Congratulations on your decision to go solar!
In your grid-tie setup, as others have already mentioned, there should be no noticeable difference in electricity quality simply because you’re just feeding the AC grid with what you produce on the rooftop.
Where electrical quality comes into play is when you start messing with batteries and inverters - and specifically, inverters.
Most inverters fall into one of two categories (though I’m sure there’s an exception out there somewhere):
Modified Sine Wave
and
Pure Sine Wave
Modified sine wave inverters are the less expensive of the two and are generally used for most electrical needs. They do their best to mimic the AC wave that the grid AC provides. It’s a bit choppy, and the waveform looks more like a staircase than a smooth up and down. Most stuff runs off this just fine, but it’s choppiness can introduce noise in more sensitive electronics, and some super-sensitive electronics may refuse to operate on it altogether. (My Apple AA battery charger refuses to function on my MSW inverter.)
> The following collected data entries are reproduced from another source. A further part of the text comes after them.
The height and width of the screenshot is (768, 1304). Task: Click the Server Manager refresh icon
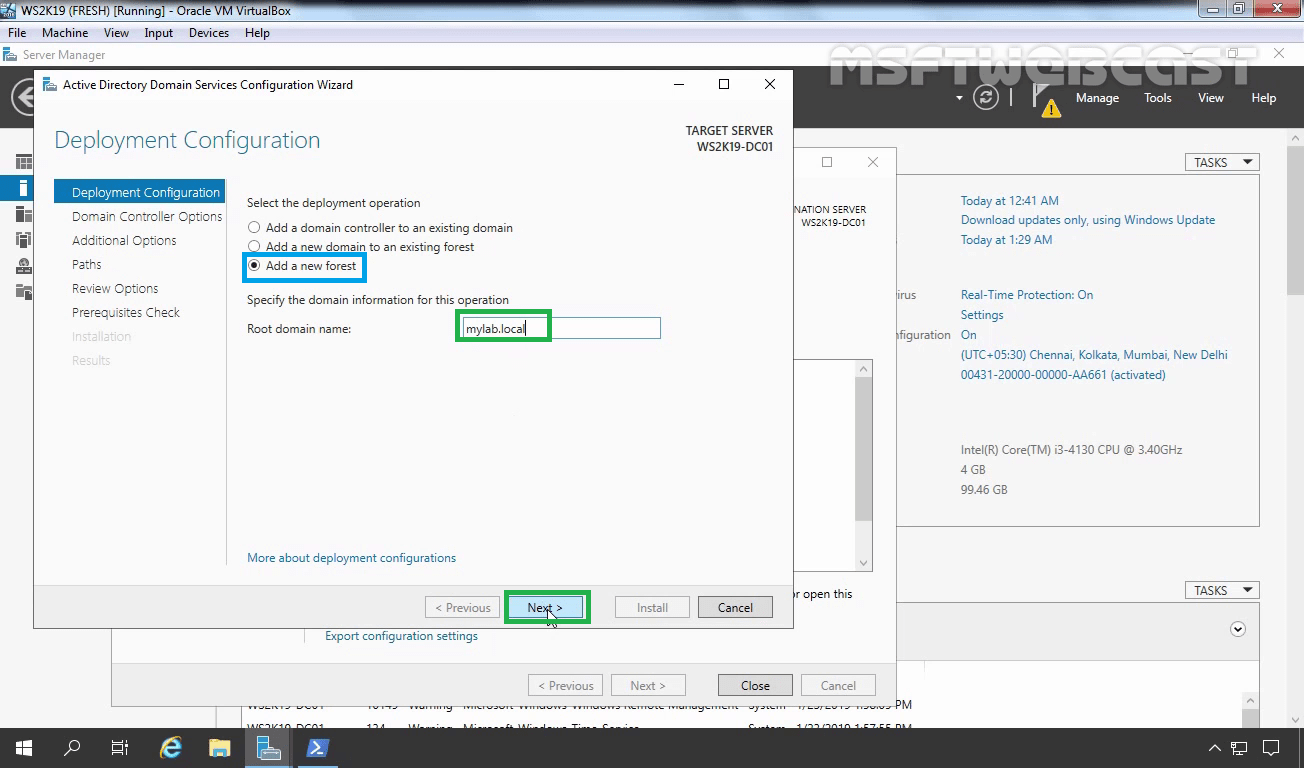[986, 98]
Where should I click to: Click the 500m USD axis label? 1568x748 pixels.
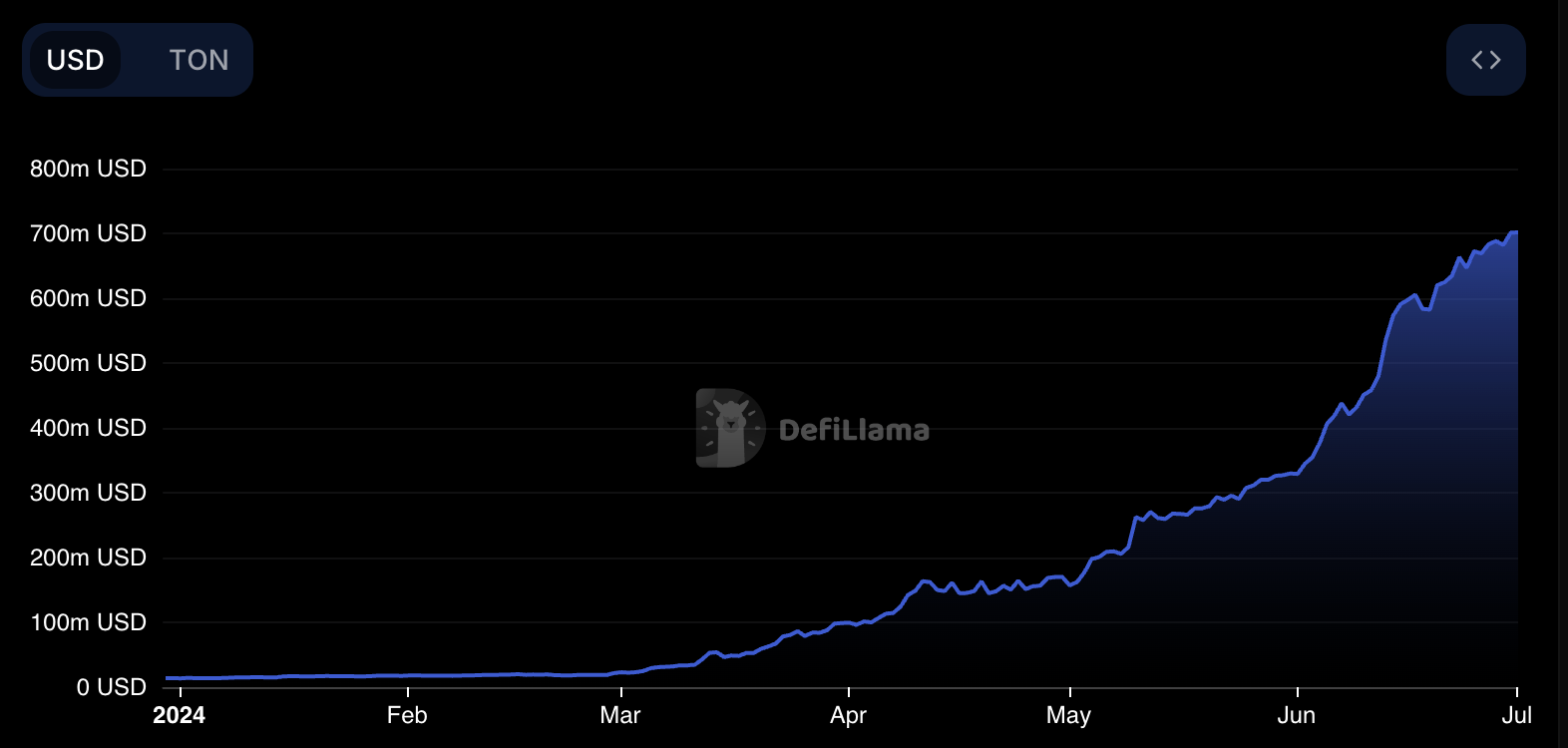coord(88,363)
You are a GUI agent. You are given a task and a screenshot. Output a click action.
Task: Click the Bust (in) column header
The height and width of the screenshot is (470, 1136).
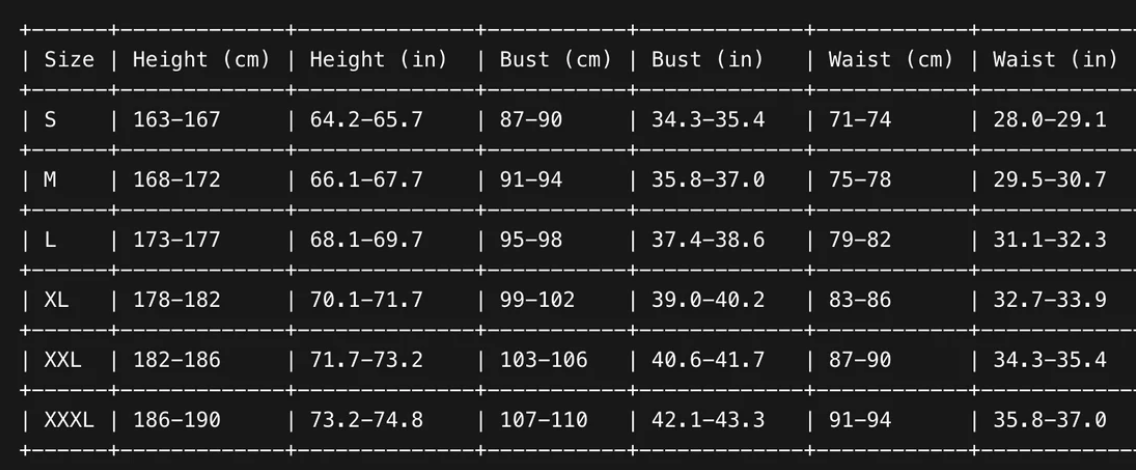coord(707,59)
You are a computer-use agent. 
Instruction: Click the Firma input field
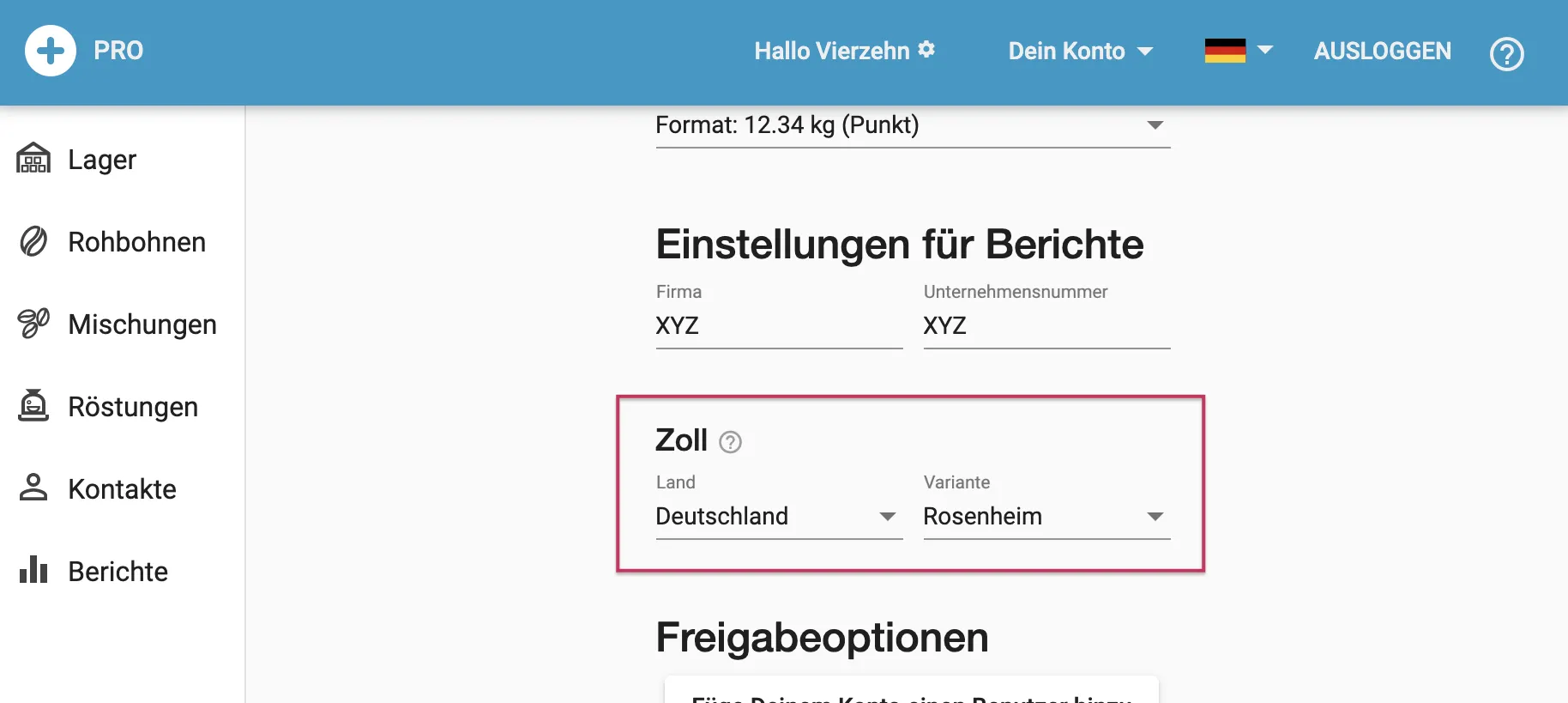778,326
The Pure Sine Wave inverter is essentially exactly what it sounds like - it faithfully mimics the sine wave AC from the grid. They’re a bit more expensive at the moment, but prices are coming down as their popularity goes up. These inverters generally do not introduce any noise into the electricity they produce, and electronics and motors work much more comfortably with them.
I’ve found having one of each is the perfect compromise - a larger MSW to operate ‘the house’, and a smaller PSW to operate the electronics. If I had bought just one PSW large enough to operate the entire house and all electronics, I’d have spent 2 or three times what the compromise cost. And that resulted in having left over $ for other more important things like a larger battery and an extra solar panel. In my case, totally worth it.